▶ REQUIRED WORK: Your answer should be one number, the count of lines in the data that hold "Given".

▶ DATA FOR THIS EXERCISE:
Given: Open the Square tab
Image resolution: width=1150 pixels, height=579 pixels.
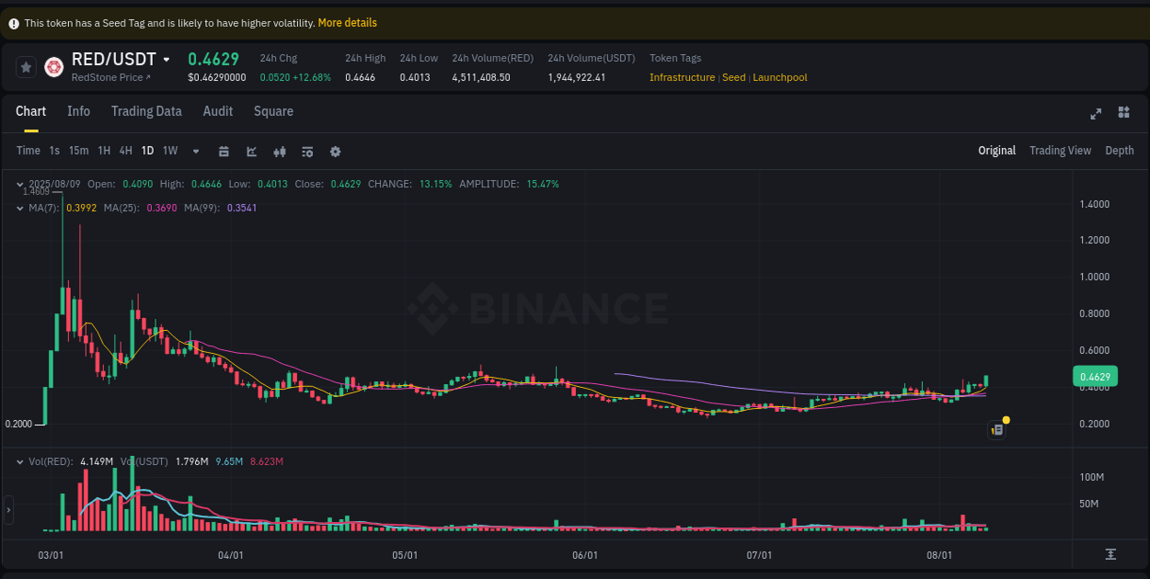Looking at the screenshot, I should pos(273,111).
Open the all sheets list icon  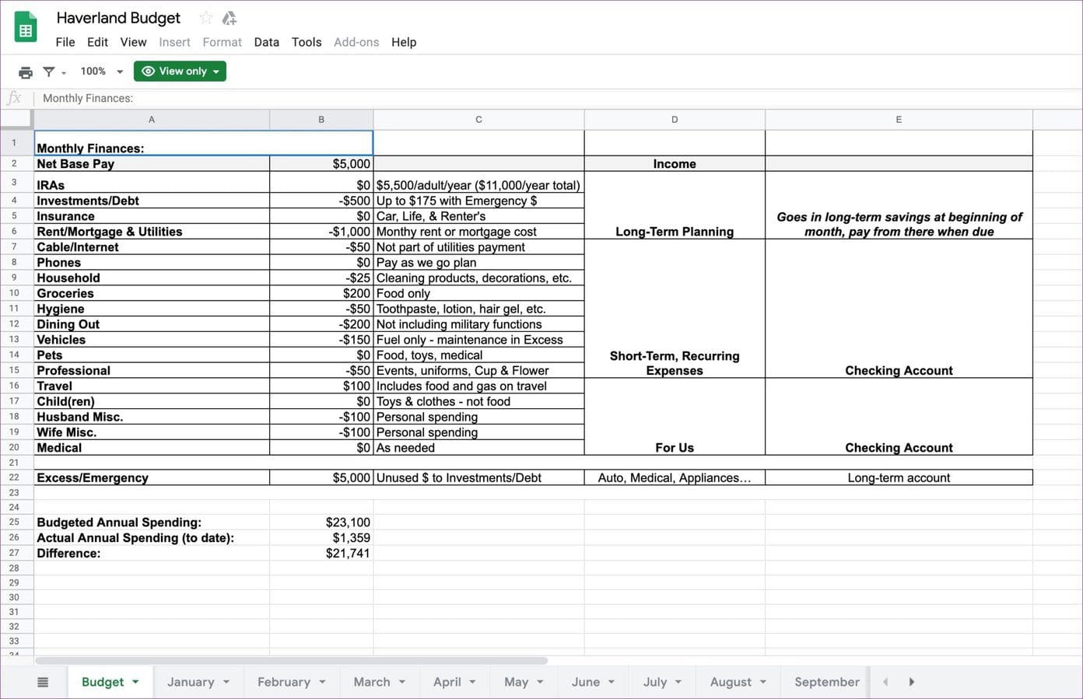pos(43,682)
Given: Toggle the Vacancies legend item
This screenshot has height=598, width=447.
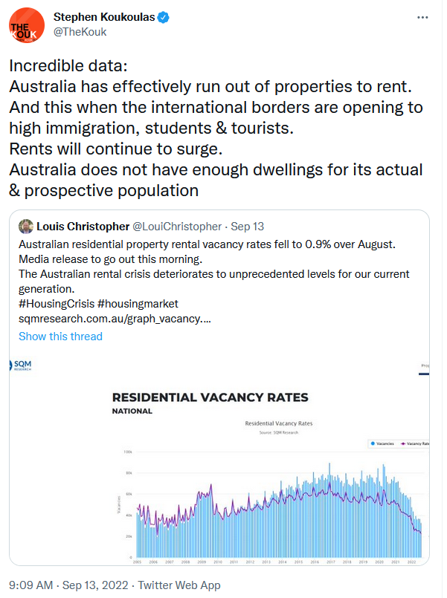Looking at the screenshot, I should (383, 443).
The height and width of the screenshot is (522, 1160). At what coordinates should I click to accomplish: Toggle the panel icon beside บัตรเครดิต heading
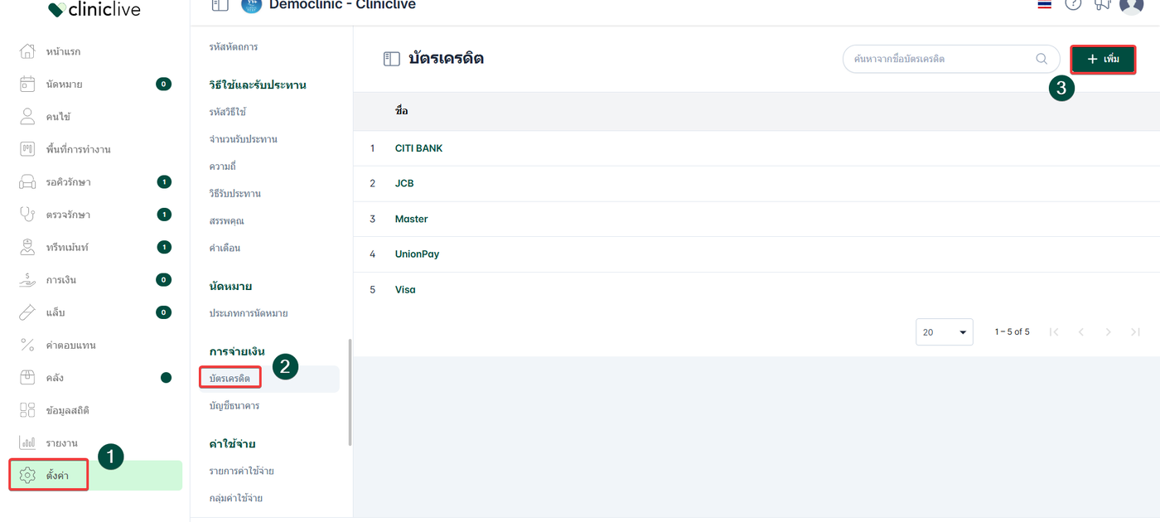click(x=391, y=59)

▶ OUTPUT OF THE TASK: 2